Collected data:
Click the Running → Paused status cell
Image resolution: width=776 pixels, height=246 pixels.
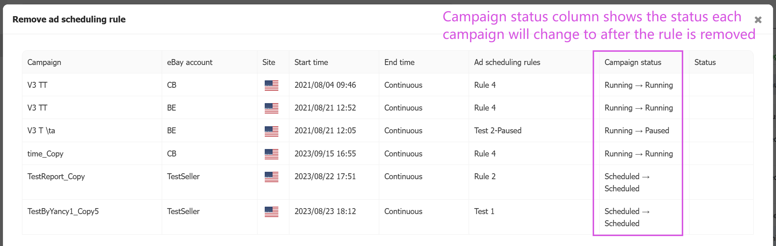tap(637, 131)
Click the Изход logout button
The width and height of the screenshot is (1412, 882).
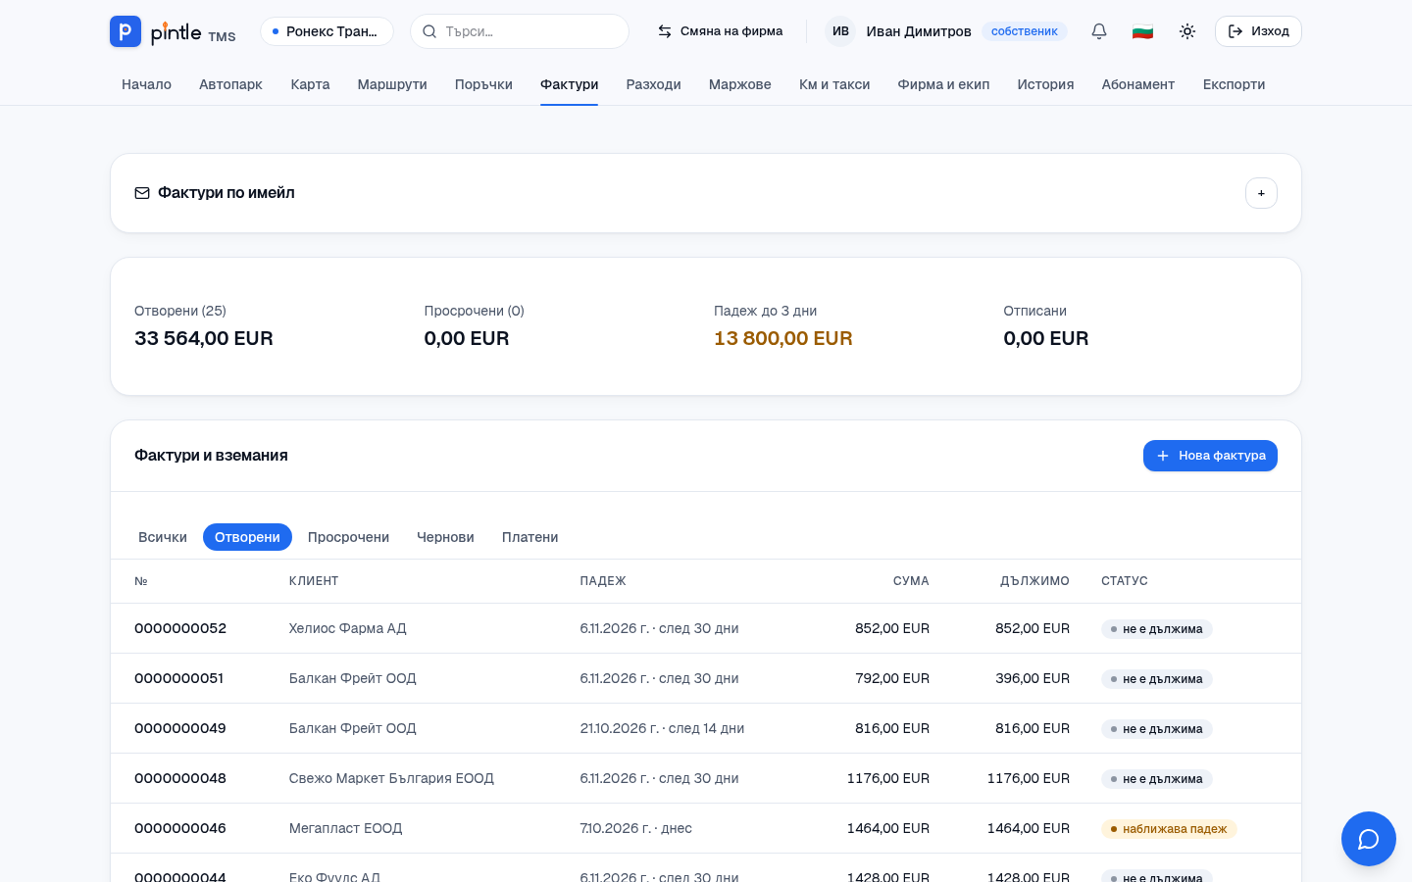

§ Try it: Check each line of the records for the string "Click" and copy those that have it.

§ Exercise result:
Click the Running → Paused status cell
Click the Изход logout button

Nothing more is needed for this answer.